In the Baltimore Epidemiologic Catchment Area follow-up, 349 individuals who had a Diagnostic Interview Schedule (DIS) interview were blindly examined by psychiatrists using the Schedules for Clinical Assessment in Neuropsychiatry (SCAN). Comparisons were made at the level of diagnosis, syndrome, and DSM-IV symptom group. Indexes of agreement were computed and characteristics of discrepant cases were identified.

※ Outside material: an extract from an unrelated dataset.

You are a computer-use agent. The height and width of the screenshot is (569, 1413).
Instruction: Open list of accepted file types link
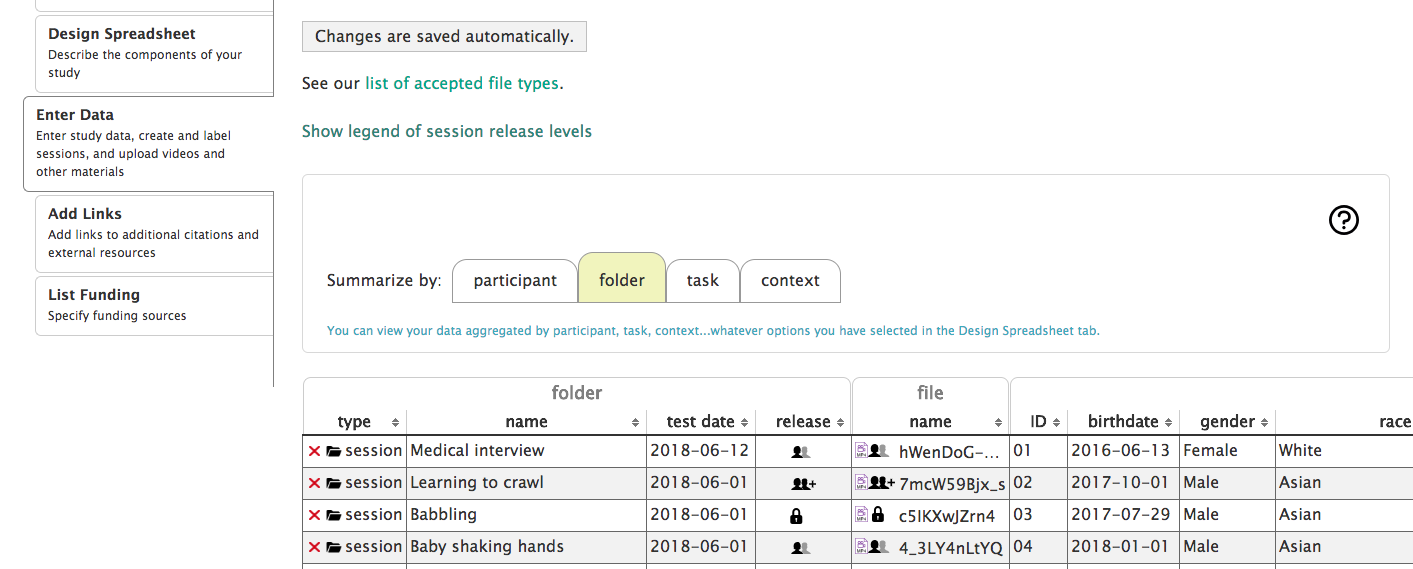pyautogui.click(x=461, y=84)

Agreement on diagnosis of major depressive disorder was only fair (κ = 0.20), with the DIS missing many cases judged to meet criteria for diagnosis using the SCAN (29% sensitivity). A major source of discrepancy was respondents with false-negative diagnoses who repeatedly failed to report DIS symptoms attributed to life crises or medical conditions. Older age, male sex, and lower impairment were associated with underdetection by the DIS, using logistic regression analysis. In spite of the diagnostic discrepancy, there was substantial correlation in numbers of symptom groups in the 2 modalities (r = 0.49). Agreement was highest (about 55% sensitivity and 90% specificity) when both the SCAN and DIS thresholds were set at the level of depression syndrome instead of diagnosis.
Weak agreement at the level of diagnosis continues to threaten the credibility of estimates of prevalence of specific disorders. A bias toward underreporting, as well as stronger agreement at the level of the depression syndrome and on ordinal measures of depressive symptoms, suggests that associations with risk factors are conservative.